How so? Firstly, the EU has recently reformed how the sugar market is regulated allowing starch manufacturers a greater role in the manufacture of sugar in the EU. Secondly it has just given the go ahead to promote fructose as healthy.
Reform of the EU’s sugar regime
Since the creation of the common agricultural market in 1957 the regulation of the EU’s sugar market has been one of the strictest and most controlled of all the agricultural sectors which unabashedly favours European sugar-beet growers and cane sugar from the African, Caribbean, Pacific (ACP) countries.
The production of isoglucose from the starch industry has been strictly limited to around 5% of total sugar production or the equivalent of 700 000 tonnes a year, which explains why Europeans have been eating less corn syrup and more sucrose in their processed food.
All of that is about to change thanks to some intensive lobbying by the European Starch Industry Association, which states,
From 2017, the European starch industry will be free to produce isoglucose, in the required quantities and in all Member States where customer demand exists. This decision has finally put an end to the out-dated, unfair and anti-competitive treatment of isoglucose, the cereal based sugar derived from EU maize or wheat starch.
European consumers, hooked on sugar, are demanding more sugary foods and the current sugar quota is not enough to meet demand. The EU is happy to oblige our sweet tooth by liberalising the market to allow the starch industry to manufacture corn syrup.
Promoting crystalline fructose as a healthy alternative to sucrose
The second measure approved by the EU relates to the publication of Regulation No 536/2013 which permits the starch industry to claim that crystalline fructose is a “healthier” alternative to sucrose. This measure allows the food industry to substitute up to 30% of the current glucose or sucrose content of food and beverages with crystalline fructose whilst claiming that it is a healthier alternative.
It is not inconceivable that many consumers may assume fructose (because it is in fruit) is indeed a healthier choice than sucrose. Either that – or like the very young and the very addicted – they don’t care so long as it is cheap and they get their fix.
Little wonder then that obesity experts are stunned. Although the Regulation was published in June it slipped pretty much under the radar until The Guardian published an article on it last week, bringing it to the attention of a wider audience.
EU Perspectives can only take their hat off to the lobbyists who orchestrated this coup.

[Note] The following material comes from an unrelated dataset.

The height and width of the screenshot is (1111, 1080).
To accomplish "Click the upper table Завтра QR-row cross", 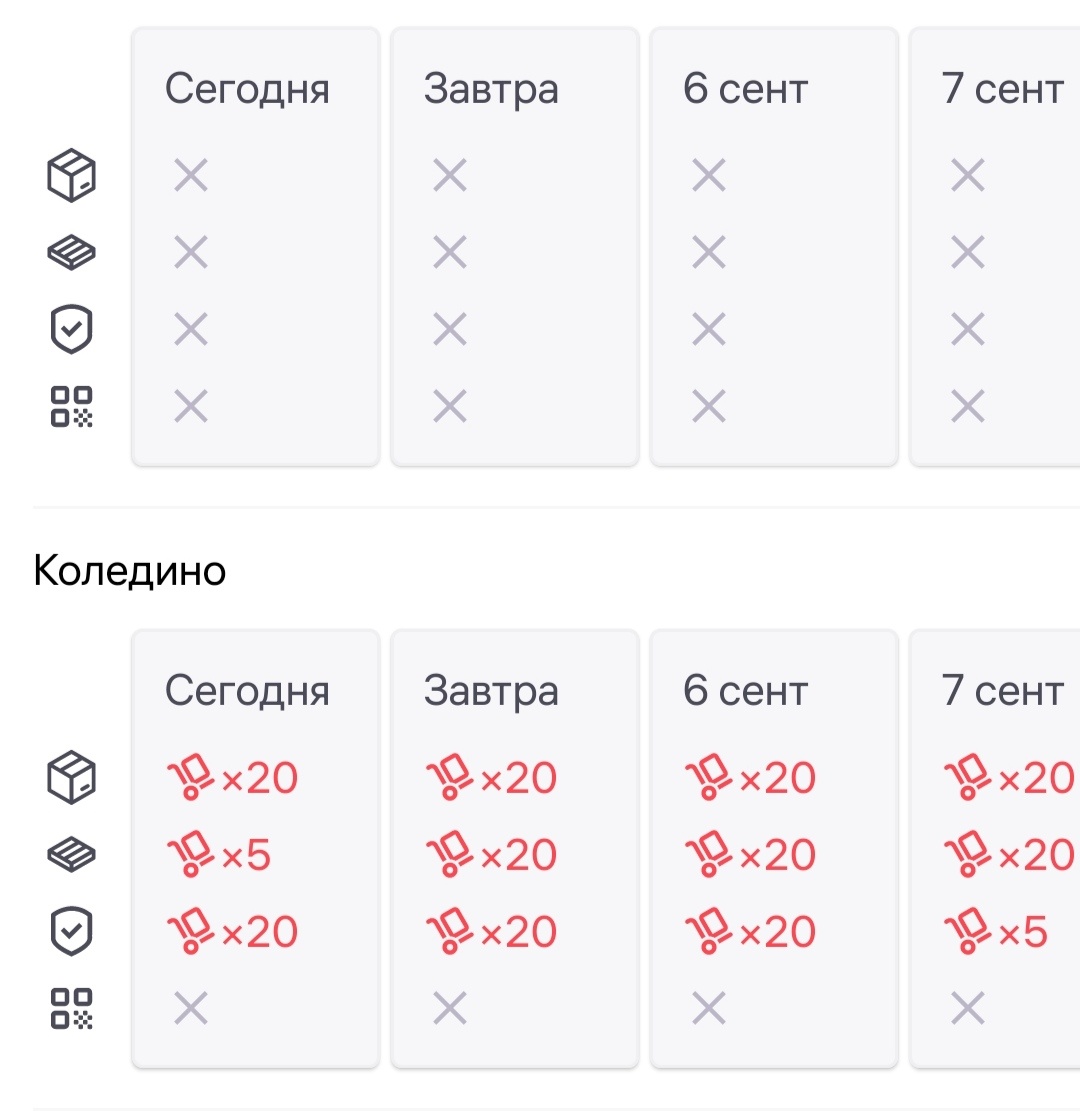I will click(x=450, y=406).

The brains behind this strategy knew exactly how to manipulate the EU and play to one of its greatest weaknesses – its top-heavy bureaucracy.
The measure was approved without any public consultation in the European Parliament, Commission or Council. It slipped in and became law under an arcane committee procedure, which in true Halloween spirit is referred to as “The Article 13” procedure.

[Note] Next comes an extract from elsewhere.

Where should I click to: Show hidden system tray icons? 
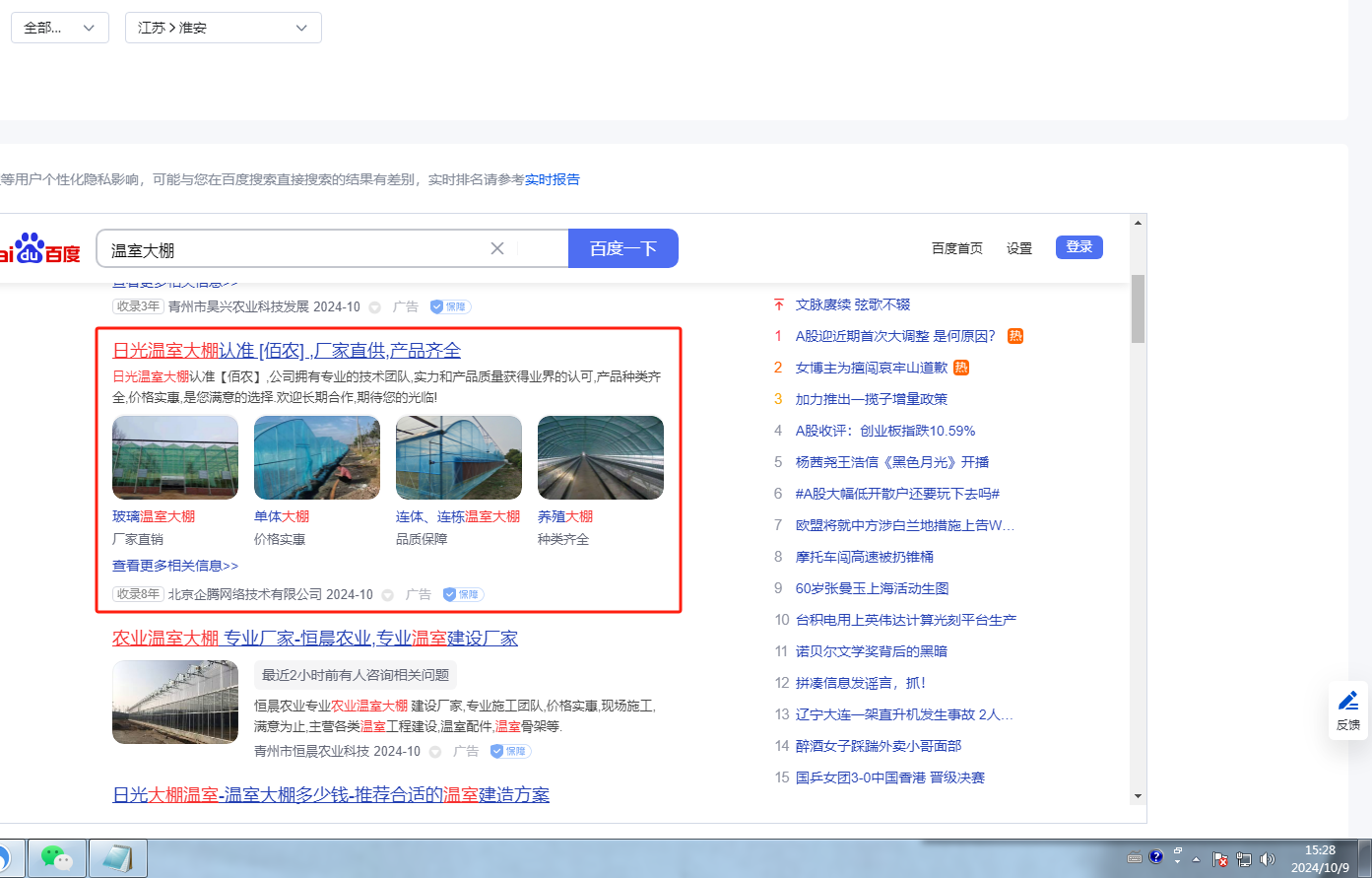click(x=1197, y=858)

Within the coming months and years fructose will be eaten in even greater quantities in Europe than was previously the case. With the forthcoming liberalisation of the EU sugar market and the approval of crystalline fructose as a “healthy” substitute to sucrose it is little wonder that the starch industry is licking its lips like the cat that got the cream. Or should one say the cat that got its paws on the sticky fructose syrup?
If the obesity experts are correct – and it looks increasingly like they are – then Europe will indeed see a spike in its obesity levels as more and more people, particularly children, switch to consuming isoglucose and crystalline fructose in ever greater quantities.